UVA Problem 488 – Triangle Wave Solution

UVA Problem 488 – Triangle Wave Solution:


Click here to go to this problem in uva Online Judge.

Solving Technique:

This is one of the easiest problems but requires some thinking. But getting accepted in not enough we also need to optimize the code to improve timing, memory, ranking.

Here I have solved this problem in two ways. The first took 0.042 s ( 42 ms ) and ranked 254 at the time of writing. The second solution took 0.122 s ( 122 ms ). Both codes take a different approach. The first one is a little bit cheating. Since running the second code I have found out that amplitude input is never greater than 9. Why? because running the second code it outputs garbage for any amplitude greater than 9 and it got accepted.

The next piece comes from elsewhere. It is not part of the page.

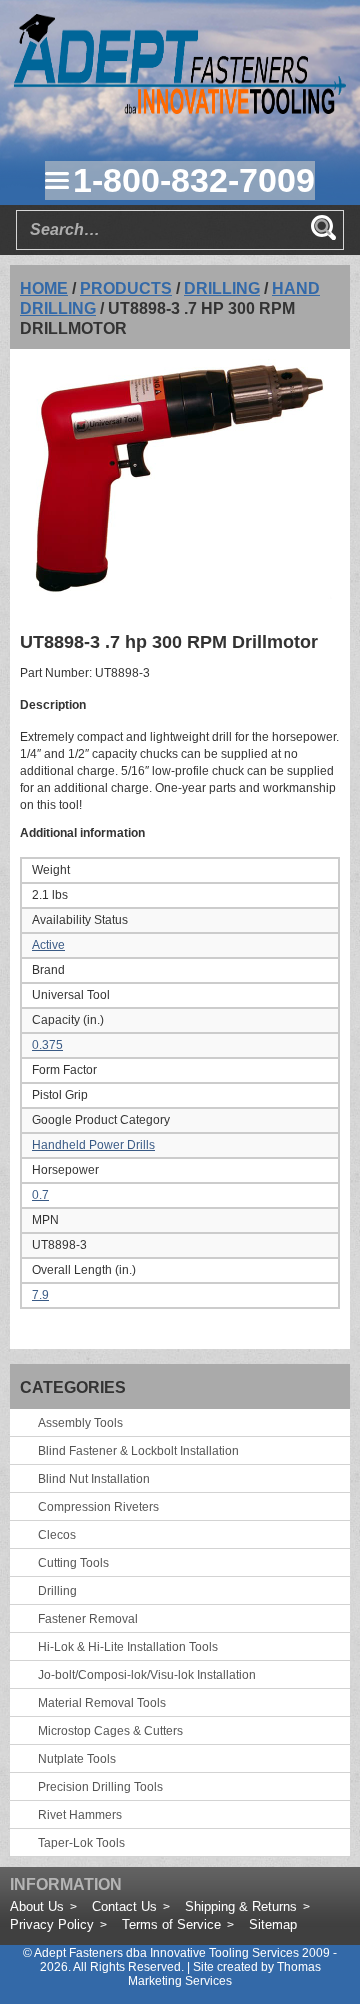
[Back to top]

I will explain the first code logic here. The second ( slower ) code is commented for easier understanding. Please refer below for the solutions.

Since I know amplitude is never greater than 9 so I created constant string array in C. Also possible in C++ by using

const std::string a[] = {"1", "22", .....}

Now just print the predefined string array amplitude times and print in reverse order amplitude minus one times. That’s it. Please note, you should not print a blank line after last wave form. It quite easy,

if(times || n){
    printf("\n");
}

This works because both times and n variables are decremented and for the last loop when they become 0, the if condition does not execute. So for last waveform there is no newline.

Time to write a better solution and get that 1st rank :).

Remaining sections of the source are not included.